Element lookup records
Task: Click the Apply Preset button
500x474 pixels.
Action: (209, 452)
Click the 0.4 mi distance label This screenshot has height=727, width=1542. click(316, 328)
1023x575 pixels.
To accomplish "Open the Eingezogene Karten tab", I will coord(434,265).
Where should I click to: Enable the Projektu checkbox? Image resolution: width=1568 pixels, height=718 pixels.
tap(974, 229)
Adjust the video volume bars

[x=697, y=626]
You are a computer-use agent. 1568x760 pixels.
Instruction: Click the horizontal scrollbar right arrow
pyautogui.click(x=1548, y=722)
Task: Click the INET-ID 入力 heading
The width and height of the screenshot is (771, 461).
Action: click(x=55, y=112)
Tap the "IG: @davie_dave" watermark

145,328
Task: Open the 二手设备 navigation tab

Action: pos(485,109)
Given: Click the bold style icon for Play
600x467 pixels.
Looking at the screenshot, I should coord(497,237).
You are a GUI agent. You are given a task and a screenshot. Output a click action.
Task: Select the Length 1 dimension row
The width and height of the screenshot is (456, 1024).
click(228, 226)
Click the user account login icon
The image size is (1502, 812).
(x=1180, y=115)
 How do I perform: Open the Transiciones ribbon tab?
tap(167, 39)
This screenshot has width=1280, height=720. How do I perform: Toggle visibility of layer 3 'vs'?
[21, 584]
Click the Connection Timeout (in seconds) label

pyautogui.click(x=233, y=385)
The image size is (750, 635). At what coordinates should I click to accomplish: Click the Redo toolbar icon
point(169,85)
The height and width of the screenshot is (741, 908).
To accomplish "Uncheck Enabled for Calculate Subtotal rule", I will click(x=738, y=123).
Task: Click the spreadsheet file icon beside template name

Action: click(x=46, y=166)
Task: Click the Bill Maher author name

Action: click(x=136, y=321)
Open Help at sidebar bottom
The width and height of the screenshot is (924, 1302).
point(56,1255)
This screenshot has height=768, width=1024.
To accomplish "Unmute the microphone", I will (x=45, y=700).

**Exercise aim:**
Reproduce all of the material above, switching every occurrence of "pixels" to "px" and leaving everything else unchanged.

**Solution to the exercise:**
Task: Click the Apply Preset button
500x474 px.
Action: (209, 452)
Click the 0.4 mi distance label This screenshot has height=727, width=1542. click(316, 328)
1023x575 px.
To accomplish "Open the Eingezogene Karten tab", I will coord(434,265).
Where should I click to: Enable the Projektu checkbox? Image resolution: width=1568 px, height=718 px.
tap(974, 229)
Adjust the video volume bars

[x=697, y=626]
You are a computer-use agent. 1568x760 px.
Instruction: Click the horizontal scrollbar right arrow
pyautogui.click(x=1548, y=722)
Task: Click the INET-ID 入力 heading
The width and height of the screenshot is (771, 461).
Action: click(x=55, y=112)
Tap the "IG: @davie_dave" watermark

145,328
Task: Open the 二手设备 navigation tab

Action: pos(485,109)
Given: Click the bold style icon for Play
600x467 px.
Looking at the screenshot, I should coord(497,237).
You are a GUI agent. You are given a task and a screenshot. Output a click action.
Task: Select the Length 1 dimension row
The width and height of the screenshot is (456, 1024).
click(228, 226)
Click the user account login icon
The image size is (1502, 812).
(x=1180, y=115)
 How do I perform: Open the Transiciones ribbon tab?
tap(167, 39)
This screenshot has width=1280, height=720. How do I perform: Toggle visibility of layer 3 'vs'?
[21, 584]
Click the Connection Timeout (in seconds) label

pyautogui.click(x=233, y=385)
The image size is (750, 635). At what coordinates should I click to accomplish: Click the Redo toolbar icon
point(169,85)
The height and width of the screenshot is (741, 908).
To accomplish "Uncheck Enabled for Calculate Subtotal rule", I will click(x=738, y=123).
Task: Click the spreadsheet file icon beside template name

Action: click(x=46, y=166)
Task: Click the Bill Maher author name

Action: click(x=136, y=321)
Open Help at sidebar bottom
The width and height of the screenshot is (924, 1302).
point(56,1255)
This screenshot has height=768, width=1024.
To accomplish "Unmute the microphone", I will (x=45, y=700).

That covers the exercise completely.